When a parallel job cannot be dispatched because there are not enough execution slots to satisfy its minimum processor requirements, the currently available slots will be reserved for the job. These reserved job slots are accumulated until there are enough available to start the job. When a slot is reserved for a job it is unavailable to any other job.
While processors are being reserved by a parallel job, they cannot be used by other jobs. However, there are situations where the system can determine that the job reserving the processors cannot start before a certain time. In this case it makes sense to run another job that is short enough to fit into the time slot during which the processors are reserved but not used. This notion is termed backfilling. Short jobs are said to backfill processors reserved for large jobs. Backfilling requires that users specify how long each job will run so that LSF Batch can estimate when it will start and complete. Backfilling, together with processor reservation, allows large parallel jobs to run while not underutilizing resources.
For the backfill policy to work effectively, each job should have a run limit specified (via -W bsub
option). In order to enforce that users should specify this option, the external submission executable, esub
, can be used. See `Validating Job Submissions' on page 91.
When backfilling is enabled, the system will compute the estimated start time for each job based on the run limits of the currently started jobs. A given job (jobA) can backfill the reserved processors of another job (jobB) if there is sufficient time for jobA to complete, based on its run limit, before the estimated start time of jobB.
As an example, consider the sequence of events depicted in the Figure 9. `Example of Backfilling' on page 125. In this scenario, assume the cluster consists of a 4-CPU multiprocessor host. A sequential job (job1) with a run limit of two hours is submitted to a high priority queue and gets started at 8:00 am (figure (a)). Shortly afterwards, a parallel job (job2) requiring all four CPUs is submitted. It cannot start right away because of job1, so it reserves the remaining three processors (figure (b)). At 8:30 am, another parallel job (job3) is submitted requiring only two processors and with a run limit of one hour. Since job2 cannot start until 10:00am (when job1 finishes), its reserved processors can be backfilled by job3 (figure (c)). Therefore job3 can complete before job2's start time, making use of the idle processors. If job3's run limit was three hours, for example, it would not be able to backfill job2's reserved slots. Job 3 will finish at 9:30am and job1 at 10:00am, allowing job2 to start shortly after 10:00am.
The estimated start time of a job can be displayed using the bjobs -l
command or by viewing the detailed information about the job through xlsbatch
.
Figure 9. Example of Backfilling
See `Processor Reservation for Parallel Jobs' on page 211 and `Backfill Scheduling' on page 211 for configuration options for this feature.

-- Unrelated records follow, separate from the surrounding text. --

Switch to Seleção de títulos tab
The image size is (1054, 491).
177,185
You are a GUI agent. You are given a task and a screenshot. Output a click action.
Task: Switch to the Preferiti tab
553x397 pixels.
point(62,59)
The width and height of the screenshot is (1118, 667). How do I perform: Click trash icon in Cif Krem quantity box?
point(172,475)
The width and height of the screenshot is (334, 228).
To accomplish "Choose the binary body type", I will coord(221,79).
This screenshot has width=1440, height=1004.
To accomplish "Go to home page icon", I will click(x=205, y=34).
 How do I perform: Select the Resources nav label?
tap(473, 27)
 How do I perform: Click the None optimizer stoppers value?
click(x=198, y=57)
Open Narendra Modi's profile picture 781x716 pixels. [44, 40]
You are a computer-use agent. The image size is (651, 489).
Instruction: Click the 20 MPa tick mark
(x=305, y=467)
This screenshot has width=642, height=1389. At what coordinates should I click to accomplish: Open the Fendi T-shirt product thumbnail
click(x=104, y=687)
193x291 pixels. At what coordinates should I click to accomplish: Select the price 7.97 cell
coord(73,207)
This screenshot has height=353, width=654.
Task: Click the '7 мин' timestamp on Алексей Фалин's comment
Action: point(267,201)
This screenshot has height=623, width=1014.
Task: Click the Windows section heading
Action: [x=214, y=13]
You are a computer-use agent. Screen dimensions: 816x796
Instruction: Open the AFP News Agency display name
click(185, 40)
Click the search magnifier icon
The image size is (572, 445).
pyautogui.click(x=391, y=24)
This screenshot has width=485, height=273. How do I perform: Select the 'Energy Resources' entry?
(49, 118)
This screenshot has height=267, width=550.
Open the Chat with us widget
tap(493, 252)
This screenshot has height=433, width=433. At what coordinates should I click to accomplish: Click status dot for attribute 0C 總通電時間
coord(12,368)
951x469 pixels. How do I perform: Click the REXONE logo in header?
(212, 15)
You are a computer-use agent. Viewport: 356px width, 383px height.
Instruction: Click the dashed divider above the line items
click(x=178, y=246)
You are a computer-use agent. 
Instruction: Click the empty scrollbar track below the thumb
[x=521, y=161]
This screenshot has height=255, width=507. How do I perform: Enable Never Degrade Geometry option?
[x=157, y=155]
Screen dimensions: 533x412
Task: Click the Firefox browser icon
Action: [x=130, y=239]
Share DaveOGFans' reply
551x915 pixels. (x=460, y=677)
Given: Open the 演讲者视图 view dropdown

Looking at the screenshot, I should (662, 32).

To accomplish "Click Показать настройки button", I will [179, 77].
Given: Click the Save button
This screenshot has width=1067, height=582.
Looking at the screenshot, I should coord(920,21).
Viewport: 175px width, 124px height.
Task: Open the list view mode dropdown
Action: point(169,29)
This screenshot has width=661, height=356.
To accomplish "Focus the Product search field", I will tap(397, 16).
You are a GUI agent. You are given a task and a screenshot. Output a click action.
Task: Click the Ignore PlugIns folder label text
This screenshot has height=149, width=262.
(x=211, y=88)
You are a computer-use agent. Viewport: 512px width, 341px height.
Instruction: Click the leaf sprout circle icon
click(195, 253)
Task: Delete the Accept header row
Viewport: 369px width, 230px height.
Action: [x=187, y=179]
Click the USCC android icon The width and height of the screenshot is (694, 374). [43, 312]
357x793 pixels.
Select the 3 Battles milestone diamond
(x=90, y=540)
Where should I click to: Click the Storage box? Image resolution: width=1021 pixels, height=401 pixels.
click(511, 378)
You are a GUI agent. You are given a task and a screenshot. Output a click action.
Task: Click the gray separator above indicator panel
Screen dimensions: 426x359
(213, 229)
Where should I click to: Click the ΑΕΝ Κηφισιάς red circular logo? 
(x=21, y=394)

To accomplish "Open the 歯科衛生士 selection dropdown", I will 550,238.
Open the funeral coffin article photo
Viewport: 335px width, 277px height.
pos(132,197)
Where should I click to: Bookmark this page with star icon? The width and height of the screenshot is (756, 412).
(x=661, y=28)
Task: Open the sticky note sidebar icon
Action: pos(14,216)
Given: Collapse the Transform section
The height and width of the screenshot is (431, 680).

When LSF Batch runs your jobs, it tries to make it as transparent to the user as possible. By default, the execution environment is maintained to be as close to the current environment as possible. LSF Batch will copy the environment from the submission host to the execution host. It also sets the umask
and the current working directory.
Since a network can be heterogeneous, it is often impossible or undesirable to reproduce the submission host's execution environment on the execution host. For example, if home directory is not shared between submission and execution host, LSF Batch runs the job in the /tmp on the execution host. If the DISPLAY
environment variable is something like `Unix:0.0
', or `:0.0
', then it must be processed before using on the execution host. These are automatically handled by LSF Batch.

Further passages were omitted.